El Papa aterrizará en Madrid esta semana y se espera que cerca de un millón de personas lleguen a la ciudad para acudir a la misa que tendrá lugar el domingo en Cibeles.
A su vez, Bad Bunny canta diez días seguidos en el estadio Riyadh Air Metropolitano, con un aforo aproximado de más de sesenta mil personas por noche.
Esta semana también arrancan las noches del Botánico, “I Love Reggaeton 2026” en IFEMA, PHotoESPAÑA y el AWS Summit, que atrae a miles de visitantes de todo el mundo.
Y estamos en plena Feria del Libro.
La ciudad está colapsada y las principales vías que conectan el norte y sur de la ciudad, o bien están cortadas, o no funcionan como lo hacen normalmente. Moverse de un punto a otro de Madrid se convierte estos días en una tarea hercúlea que puede acabar con la paciencia de cualquiera.
A estas alturas del año todos andamos medio desquiciados, soñando con una playa y con el depósito en reserva, por eso me parece más importante, si cabe, que nos cuidemos y nos tratemos con respeto.

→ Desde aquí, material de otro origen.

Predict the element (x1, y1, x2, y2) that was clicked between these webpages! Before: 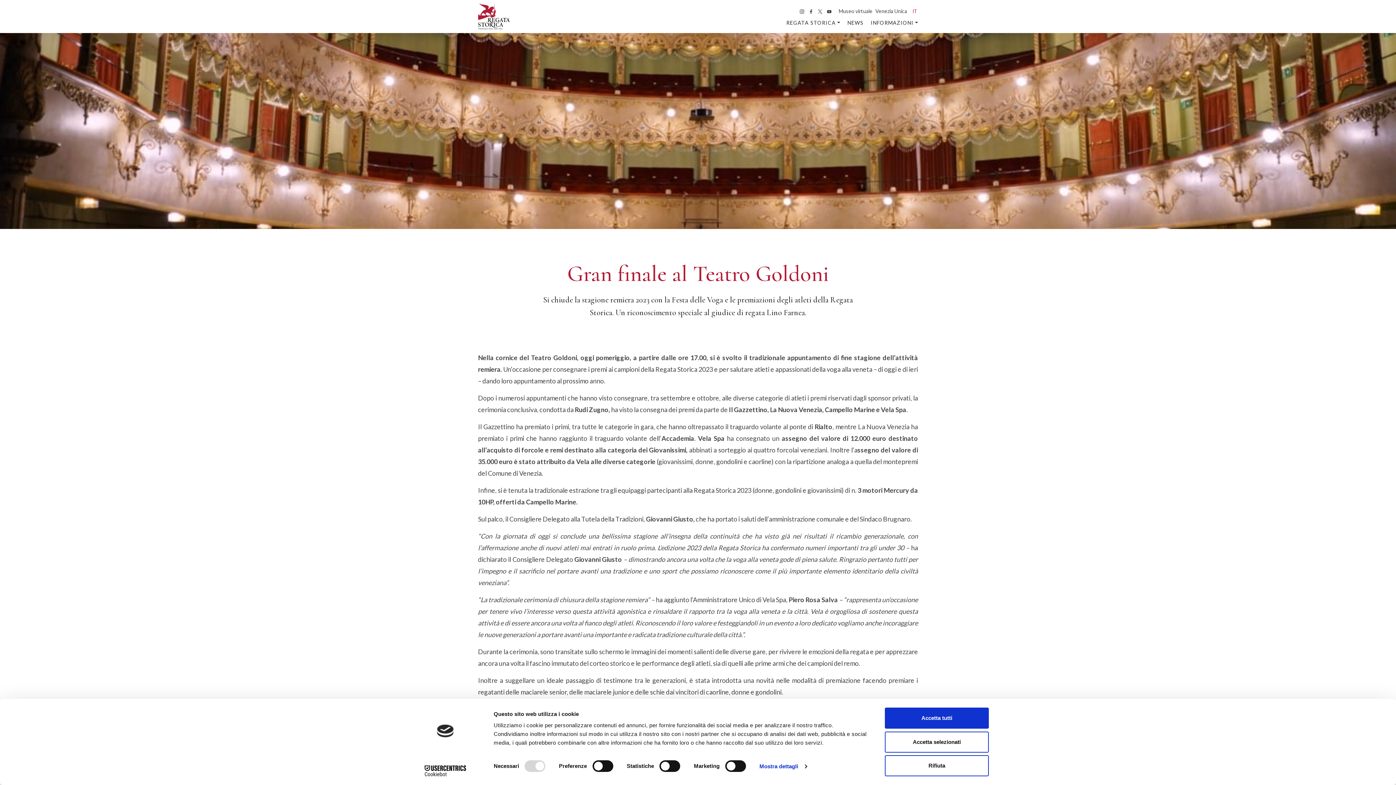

El otro día quedé con alguien y apareció treinta minutos tarde; es la típica persona con la que siempre que quedas, llega impuntual. Antes de salir –como ya le conozco– se lo advertí:
– Por favor, no llegues tarde.
Y llegó muy tarde.
Llegar tarde en una ciudad como ésta es una falta de educación tan grande como una piscina olímpica. Prefiero que llegues sin duchar, desnudo y completamente borracho a que me tengas veinte minutos esperando pensando en lo imbécil que soy.
Por supuesto que se puede fallar una vez. Dos incluso. Pero si lo haces por norma, eres un egoísta, bastante narcisista y careces de empatía.
¿En qué pensarán mientras se acerca la hora de la cita y todavía no han entrado a la ducha? ¿En tí? Lo dudo.
Mientras tanto, ellos, para dormir tranquilos, se escudarán en cosas como “Bueno, pero luego soy buena persona. Soy carismático. Soy especial. Y en el fondo, la gente me quiere así.”
No eres carismático, no eres especial y a tus espaldas todo el mundo piensa que eres un caradura.
Tu tiempo no vale más que el mío y estoy seguro de que, si siempre llegas tarde, me vas a fallar en muchas otras cosas.